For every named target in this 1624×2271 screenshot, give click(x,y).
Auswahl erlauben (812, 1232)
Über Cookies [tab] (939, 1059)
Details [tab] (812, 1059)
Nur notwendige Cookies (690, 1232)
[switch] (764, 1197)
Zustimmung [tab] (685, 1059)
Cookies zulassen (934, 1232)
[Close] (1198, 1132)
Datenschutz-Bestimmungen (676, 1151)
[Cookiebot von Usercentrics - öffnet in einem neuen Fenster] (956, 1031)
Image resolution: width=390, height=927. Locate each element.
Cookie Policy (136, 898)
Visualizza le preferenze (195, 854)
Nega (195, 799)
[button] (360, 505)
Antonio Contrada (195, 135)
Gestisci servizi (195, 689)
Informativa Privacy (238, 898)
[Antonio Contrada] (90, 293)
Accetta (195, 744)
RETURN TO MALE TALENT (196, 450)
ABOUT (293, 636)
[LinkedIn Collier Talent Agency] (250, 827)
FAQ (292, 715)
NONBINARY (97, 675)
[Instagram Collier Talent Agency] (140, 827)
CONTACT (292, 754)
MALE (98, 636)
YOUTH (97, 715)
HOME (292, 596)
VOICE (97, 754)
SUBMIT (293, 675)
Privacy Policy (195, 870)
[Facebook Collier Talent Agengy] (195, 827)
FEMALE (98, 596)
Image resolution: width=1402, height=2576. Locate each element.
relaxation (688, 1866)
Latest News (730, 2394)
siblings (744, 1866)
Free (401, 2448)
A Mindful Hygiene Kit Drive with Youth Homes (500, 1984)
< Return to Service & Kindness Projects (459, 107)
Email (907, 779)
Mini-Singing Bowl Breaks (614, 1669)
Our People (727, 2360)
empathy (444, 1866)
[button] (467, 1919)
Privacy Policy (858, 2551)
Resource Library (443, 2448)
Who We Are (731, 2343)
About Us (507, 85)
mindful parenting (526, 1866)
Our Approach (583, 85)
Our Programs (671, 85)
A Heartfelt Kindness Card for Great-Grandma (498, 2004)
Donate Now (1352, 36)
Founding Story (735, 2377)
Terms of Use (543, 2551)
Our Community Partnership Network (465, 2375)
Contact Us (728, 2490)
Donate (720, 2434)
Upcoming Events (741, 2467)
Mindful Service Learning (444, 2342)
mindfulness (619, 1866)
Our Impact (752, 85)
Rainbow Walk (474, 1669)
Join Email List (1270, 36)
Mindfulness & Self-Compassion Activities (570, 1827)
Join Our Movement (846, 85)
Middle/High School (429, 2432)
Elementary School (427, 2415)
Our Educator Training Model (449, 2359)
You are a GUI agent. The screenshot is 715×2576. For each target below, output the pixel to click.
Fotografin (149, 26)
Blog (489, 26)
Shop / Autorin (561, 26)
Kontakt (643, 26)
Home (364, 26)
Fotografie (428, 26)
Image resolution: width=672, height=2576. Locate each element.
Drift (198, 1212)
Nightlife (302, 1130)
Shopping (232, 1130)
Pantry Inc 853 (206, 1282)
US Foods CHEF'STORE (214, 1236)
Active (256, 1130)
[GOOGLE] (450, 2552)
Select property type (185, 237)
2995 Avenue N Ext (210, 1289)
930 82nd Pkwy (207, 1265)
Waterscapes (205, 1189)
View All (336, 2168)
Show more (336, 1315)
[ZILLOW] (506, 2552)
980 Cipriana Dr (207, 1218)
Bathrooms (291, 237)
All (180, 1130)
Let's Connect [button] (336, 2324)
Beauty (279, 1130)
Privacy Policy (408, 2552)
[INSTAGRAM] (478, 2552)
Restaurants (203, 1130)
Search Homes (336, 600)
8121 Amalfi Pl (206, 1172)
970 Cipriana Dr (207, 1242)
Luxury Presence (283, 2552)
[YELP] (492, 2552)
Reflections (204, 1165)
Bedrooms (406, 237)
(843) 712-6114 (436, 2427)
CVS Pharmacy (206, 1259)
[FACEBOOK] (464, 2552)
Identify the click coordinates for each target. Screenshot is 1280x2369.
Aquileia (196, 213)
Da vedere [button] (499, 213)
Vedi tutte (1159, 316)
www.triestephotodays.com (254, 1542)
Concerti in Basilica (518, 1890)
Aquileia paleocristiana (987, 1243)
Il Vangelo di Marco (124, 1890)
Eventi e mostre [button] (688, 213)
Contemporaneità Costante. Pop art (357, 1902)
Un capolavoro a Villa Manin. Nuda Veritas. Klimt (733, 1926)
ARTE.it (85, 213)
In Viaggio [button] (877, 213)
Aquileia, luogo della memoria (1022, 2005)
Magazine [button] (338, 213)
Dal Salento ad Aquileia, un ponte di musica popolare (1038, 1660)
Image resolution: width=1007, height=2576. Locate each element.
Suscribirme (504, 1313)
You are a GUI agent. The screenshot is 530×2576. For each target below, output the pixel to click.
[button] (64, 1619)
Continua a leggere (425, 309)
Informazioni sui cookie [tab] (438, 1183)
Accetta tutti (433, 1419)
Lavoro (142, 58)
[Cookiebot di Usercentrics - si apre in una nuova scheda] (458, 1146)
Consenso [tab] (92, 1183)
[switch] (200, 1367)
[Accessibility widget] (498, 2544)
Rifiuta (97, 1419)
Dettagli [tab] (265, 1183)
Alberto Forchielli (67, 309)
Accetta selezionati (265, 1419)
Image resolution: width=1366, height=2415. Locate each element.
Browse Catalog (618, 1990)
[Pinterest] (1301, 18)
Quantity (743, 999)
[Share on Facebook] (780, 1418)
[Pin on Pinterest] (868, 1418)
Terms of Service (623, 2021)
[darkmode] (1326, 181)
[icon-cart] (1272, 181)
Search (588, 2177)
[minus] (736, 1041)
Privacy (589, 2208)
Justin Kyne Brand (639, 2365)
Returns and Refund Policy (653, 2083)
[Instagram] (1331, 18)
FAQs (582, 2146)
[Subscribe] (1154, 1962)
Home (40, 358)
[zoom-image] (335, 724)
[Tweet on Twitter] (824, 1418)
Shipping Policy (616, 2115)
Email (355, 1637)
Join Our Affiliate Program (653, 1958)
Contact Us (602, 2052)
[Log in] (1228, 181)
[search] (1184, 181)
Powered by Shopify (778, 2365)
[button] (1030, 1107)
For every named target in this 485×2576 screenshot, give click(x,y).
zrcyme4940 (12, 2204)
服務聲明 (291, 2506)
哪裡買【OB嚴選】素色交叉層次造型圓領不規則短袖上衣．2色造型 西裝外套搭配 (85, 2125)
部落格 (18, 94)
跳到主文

══════════

§ Task to carry out
What lines in the data above contain the word "Service"? Show them all.

§ Solution for this task
< Return to Service & Kindness Projects (459, 107)
Mindful Service Learning (444, 2342)
Terms of Service (623, 2021)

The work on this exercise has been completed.